Understanding Stress and Practicing Mindfulness
By Megan McBurnie, MSN, AGNP-C

Everyone feels stressed from time to time. In response to stressful situations, your body releases hormones and chemicals that prepare you for action. Your heart rate quickens, you breathe faster and your blood sugar rises to give you energy - your body shifts into overdrive. The problem arises when these stressful, high-alert, situations last for a long time, rather than minutes or hours. Chronic stress has been shown to cause higher levels of inflammation and is linked to cardiovascular disease, diabetes, arthritis, digestive disorders, insomnia, memory loss, and overall functional decline.  

Because most stressors aren't things you can't get rid of (e.g. work, family, finances), it's important to learn healthy ways to cope and build your resilience. As a society, we tend to place a lot of value on how much we can do and how fast we can do it. It's important to remember - you are a human being - not a "human-doing"! Allowing yourself time for exercise, socialization with friends and family, and sleep is vital to building resilience and combatting stress. Seeing a counselor or a therapist can also be helpful in identifying the sources of your stress and learning new coping tools.  

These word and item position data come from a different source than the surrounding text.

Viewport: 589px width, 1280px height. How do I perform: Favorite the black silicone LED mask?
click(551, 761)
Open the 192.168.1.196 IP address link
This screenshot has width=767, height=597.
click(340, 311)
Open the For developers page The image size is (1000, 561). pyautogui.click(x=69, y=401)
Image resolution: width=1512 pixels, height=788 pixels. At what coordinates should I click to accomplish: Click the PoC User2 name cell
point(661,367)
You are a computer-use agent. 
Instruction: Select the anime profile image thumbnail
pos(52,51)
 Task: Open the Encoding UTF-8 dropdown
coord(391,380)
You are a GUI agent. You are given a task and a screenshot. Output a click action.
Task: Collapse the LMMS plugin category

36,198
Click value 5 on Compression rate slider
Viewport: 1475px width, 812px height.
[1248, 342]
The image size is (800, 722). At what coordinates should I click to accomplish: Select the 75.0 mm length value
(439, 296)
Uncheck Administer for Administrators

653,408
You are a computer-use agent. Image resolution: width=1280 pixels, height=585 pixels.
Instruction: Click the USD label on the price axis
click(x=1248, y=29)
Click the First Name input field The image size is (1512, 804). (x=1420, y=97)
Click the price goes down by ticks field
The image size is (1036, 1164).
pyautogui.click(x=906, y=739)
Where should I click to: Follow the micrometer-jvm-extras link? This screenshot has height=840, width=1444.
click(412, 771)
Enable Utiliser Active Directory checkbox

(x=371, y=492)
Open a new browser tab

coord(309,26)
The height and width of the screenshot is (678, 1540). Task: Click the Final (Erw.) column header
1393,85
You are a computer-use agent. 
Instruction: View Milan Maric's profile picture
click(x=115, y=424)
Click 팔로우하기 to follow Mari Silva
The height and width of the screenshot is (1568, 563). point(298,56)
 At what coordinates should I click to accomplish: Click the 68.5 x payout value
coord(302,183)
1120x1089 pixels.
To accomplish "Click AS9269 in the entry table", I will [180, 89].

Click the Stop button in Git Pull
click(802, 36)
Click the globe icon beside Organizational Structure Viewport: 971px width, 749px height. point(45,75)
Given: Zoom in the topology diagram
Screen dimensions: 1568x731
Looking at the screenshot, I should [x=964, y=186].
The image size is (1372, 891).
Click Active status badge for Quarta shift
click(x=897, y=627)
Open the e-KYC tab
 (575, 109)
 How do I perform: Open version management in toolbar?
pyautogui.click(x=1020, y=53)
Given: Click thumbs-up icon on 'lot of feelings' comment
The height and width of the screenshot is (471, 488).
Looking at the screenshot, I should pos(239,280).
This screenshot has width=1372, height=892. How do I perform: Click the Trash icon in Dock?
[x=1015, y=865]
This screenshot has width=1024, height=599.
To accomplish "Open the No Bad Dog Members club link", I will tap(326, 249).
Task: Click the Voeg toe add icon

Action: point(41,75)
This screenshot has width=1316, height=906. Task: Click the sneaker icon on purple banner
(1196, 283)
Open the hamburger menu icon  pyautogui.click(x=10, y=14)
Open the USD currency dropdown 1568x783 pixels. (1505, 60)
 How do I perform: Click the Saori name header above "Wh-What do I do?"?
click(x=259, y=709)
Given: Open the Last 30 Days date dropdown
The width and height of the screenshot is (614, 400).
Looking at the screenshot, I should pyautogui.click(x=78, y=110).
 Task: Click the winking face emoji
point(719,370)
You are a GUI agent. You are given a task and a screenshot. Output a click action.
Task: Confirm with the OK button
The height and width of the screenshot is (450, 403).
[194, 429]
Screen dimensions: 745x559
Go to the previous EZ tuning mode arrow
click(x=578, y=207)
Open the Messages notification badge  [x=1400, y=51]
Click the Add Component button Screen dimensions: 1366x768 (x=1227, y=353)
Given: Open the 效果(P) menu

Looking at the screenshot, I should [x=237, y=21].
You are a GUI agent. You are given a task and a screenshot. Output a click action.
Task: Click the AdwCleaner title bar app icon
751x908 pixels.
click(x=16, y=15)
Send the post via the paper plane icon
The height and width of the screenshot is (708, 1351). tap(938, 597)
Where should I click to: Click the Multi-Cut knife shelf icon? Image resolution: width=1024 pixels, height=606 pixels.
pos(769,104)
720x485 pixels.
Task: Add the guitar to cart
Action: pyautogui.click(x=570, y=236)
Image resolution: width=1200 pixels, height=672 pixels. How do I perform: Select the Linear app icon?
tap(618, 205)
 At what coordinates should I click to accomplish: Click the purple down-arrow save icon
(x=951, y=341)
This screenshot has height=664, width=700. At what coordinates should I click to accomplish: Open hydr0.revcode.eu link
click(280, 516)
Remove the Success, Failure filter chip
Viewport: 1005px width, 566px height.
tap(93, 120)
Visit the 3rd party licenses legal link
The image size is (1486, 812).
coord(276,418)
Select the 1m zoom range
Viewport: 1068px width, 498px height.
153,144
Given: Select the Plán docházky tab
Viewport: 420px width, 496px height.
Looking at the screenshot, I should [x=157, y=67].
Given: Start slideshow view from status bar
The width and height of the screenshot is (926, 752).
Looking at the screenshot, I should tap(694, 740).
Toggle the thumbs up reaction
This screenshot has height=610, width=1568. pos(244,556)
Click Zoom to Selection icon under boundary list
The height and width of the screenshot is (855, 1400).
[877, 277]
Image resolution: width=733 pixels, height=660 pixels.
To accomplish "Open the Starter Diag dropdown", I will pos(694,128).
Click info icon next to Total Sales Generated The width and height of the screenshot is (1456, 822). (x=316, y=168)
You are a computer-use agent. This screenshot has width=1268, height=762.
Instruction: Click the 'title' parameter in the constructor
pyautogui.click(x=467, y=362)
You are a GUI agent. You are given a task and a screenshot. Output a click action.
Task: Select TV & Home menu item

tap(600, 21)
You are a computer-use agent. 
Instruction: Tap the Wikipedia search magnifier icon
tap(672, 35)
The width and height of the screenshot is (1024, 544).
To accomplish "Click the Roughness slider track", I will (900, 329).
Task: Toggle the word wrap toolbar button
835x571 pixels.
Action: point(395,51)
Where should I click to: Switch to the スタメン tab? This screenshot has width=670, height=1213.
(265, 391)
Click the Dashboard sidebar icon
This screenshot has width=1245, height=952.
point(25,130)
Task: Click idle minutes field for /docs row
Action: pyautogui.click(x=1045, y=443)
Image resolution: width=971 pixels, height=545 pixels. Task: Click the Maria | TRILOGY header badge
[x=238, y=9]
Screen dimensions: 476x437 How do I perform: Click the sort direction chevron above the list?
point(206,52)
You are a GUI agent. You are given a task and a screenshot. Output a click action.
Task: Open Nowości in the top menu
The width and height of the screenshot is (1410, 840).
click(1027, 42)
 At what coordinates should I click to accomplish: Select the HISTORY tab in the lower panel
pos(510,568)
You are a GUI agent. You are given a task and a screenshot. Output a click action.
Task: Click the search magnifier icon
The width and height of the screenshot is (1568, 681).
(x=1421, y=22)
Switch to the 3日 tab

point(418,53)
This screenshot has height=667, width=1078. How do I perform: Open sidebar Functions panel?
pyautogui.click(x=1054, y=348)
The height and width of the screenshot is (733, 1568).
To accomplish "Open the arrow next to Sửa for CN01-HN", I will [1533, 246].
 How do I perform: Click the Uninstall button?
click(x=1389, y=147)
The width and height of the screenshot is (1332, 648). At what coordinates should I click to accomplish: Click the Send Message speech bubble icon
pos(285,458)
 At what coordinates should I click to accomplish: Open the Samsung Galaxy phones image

Beyond these recommendations, studies have also shown that practicing mindfulness can effectively relieve stress. Being more mindful is within anyone's reach. You can practice mindfulness throughout the day even while answering emails, sitting in traffic, and waiting in line. Mindfulness practice can be as simple as bringing attention to your breath and feeling your feet on the ground as you sit at your desk or taking the time to listen to your body as you enjoy your food at lunch. Mindfulness is a simple concept and is an effective tool that anybody can use to reduce stress.